Given records ->
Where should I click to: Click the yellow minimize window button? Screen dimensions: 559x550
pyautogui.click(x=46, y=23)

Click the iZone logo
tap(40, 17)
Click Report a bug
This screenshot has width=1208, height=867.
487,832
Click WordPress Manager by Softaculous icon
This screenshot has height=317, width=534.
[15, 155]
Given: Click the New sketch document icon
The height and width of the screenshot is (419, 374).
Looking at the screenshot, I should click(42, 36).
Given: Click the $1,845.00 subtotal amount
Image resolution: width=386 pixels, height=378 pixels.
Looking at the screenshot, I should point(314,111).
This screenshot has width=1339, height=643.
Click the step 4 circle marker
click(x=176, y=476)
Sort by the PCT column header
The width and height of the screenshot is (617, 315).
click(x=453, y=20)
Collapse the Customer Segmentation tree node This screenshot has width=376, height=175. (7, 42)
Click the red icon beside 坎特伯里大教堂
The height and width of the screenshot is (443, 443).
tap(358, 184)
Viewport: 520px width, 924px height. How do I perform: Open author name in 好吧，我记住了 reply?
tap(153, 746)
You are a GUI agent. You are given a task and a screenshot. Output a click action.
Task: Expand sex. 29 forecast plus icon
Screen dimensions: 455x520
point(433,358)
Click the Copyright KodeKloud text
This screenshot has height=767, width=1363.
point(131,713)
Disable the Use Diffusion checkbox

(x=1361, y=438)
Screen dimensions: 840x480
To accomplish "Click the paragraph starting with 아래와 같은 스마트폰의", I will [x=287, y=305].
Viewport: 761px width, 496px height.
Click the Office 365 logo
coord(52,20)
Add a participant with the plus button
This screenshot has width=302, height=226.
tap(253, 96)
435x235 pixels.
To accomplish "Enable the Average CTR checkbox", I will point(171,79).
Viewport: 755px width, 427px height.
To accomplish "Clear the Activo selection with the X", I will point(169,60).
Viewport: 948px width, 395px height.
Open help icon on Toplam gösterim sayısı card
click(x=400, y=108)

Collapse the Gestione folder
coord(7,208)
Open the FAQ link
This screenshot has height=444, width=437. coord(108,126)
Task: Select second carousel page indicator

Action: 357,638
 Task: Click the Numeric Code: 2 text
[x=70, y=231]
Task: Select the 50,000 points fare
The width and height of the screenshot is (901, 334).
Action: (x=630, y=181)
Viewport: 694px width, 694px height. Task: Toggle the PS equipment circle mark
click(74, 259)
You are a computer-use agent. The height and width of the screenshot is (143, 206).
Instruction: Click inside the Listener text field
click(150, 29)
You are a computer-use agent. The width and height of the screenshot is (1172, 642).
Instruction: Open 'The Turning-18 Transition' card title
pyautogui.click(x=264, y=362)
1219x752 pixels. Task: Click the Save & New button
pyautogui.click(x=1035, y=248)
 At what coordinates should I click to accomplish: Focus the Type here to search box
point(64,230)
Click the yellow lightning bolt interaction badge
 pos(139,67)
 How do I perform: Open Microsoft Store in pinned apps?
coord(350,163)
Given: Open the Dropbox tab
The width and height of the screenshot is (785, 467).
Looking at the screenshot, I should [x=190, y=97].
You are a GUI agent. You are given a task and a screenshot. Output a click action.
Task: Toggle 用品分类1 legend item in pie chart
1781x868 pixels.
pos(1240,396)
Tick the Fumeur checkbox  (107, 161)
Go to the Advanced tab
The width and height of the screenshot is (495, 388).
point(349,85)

Task brief -> In full and without error, restate the data.

Solution to this task ->
Where should I click to: Click the yellow minimize window button? Screen dimensions: 559x550
pyautogui.click(x=46, y=23)

Click the iZone logo
tap(40, 17)
Click Report a bug
This screenshot has width=1208, height=867.
487,832
Click WordPress Manager by Softaculous icon
This screenshot has height=317, width=534.
[15, 155]
Given: Click the New sketch document icon
The height and width of the screenshot is (419, 374).
Looking at the screenshot, I should click(42, 36).
Given: Click the $1,845.00 subtotal amount
Image resolution: width=386 pixels, height=378 pixels.
Looking at the screenshot, I should point(314,111).
This screenshot has width=1339, height=643.
Click the step 4 circle marker
click(x=176, y=476)
Sort by the PCT column header
The width and height of the screenshot is (617, 315).
click(x=453, y=20)
Collapse the Customer Segmentation tree node This screenshot has width=376, height=175. (7, 42)
Click the red icon beside 坎特伯里大教堂
The height and width of the screenshot is (443, 443).
tap(358, 184)
Viewport: 520px width, 924px height. How do I perform: Open author name in 好吧，我记住了 reply?
tap(153, 746)
You are a GUI agent. You are given a task and a screenshot. Output a click action.
Task: Expand sex. 29 forecast plus icon
Screen dimensions: 455x520
point(433,358)
Click the Copyright KodeKloud text
This screenshot has height=767, width=1363.
point(131,713)
Disable the Use Diffusion checkbox

(x=1361, y=438)
Screen dimensions: 840x480
To accomplish "Click the paragraph starting with 아래와 같은 스마트폰의", I will [x=287, y=305].
Viewport: 761px width, 496px height.
Click the Office 365 logo
coord(52,20)
Add a participant with the plus button
This screenshot has width=302, height=226.
tap(253, 96)
435x235 pixels.
To accomplish "Enable the Average CTR checkbox", I will point(171,79).
Viewport: 755px width, 427px height.
To accomplish "Clear the Activo selection with the X", I will point(169,60).
Viewport: 948px width, 395px height.
Open help icon on Toplam gösterim sayısı card
click(x=400, y=108)

Collapse the Gestione folder
coord(7,208)
Open the FAQ link
This screenshot has height=444, width=437. coord(108,126)
Task: Select second carousel page indicator

Action: 357,638
 Task: Click the Numeric Code: 2 text
[x=70, y=231]
Task: Select the 50,000 points fare
The width and height of the screenshot is (901, 334).
Action: (x=630, y=181)
Viewport: 694px width, 694px height. Task: Toggle the PS equipment circle mark
click(74, 259)
You are a computer-use agent. The height and width of the screenshot is (143, 206).
Instruction: Click inside the Listener text field
click(150, 29)
You are a computer-use agent. The width and height of the screenshot is (1172, 642).
Instruction: Open 'The Turning-18 Transition' card title
pyautogui.click(x=264, y=362)
1219x752 pixels. Task: Click the Save & New button
pyautogui.click(x=1035, y=248)
 At what coordinates should I click to accomplish: Focus the Type here to search box
point(64,230)
Click the yellow lightning bolt interaction badge
 pos(139,67)
 How do I perform: Open Microsoft Store in pinned apps?
coord(350,163)
Given: Open the Dropbox tab
The width and height of the screenshot is (785, 467).
Looking at the screenshot, I should [x=190, y=97].
You are a GUI agent. You are given a task and a screenshot. Output a click action.
Task: Toggle 用品分类1 legend item in pie chart
1781x868 pixels.
pos(1240,396)
Tick the Fumeur checkbox  (107, 161)
Go to the Advanced tab
The width and height of the screenshot is (495, 388).
point(349,85)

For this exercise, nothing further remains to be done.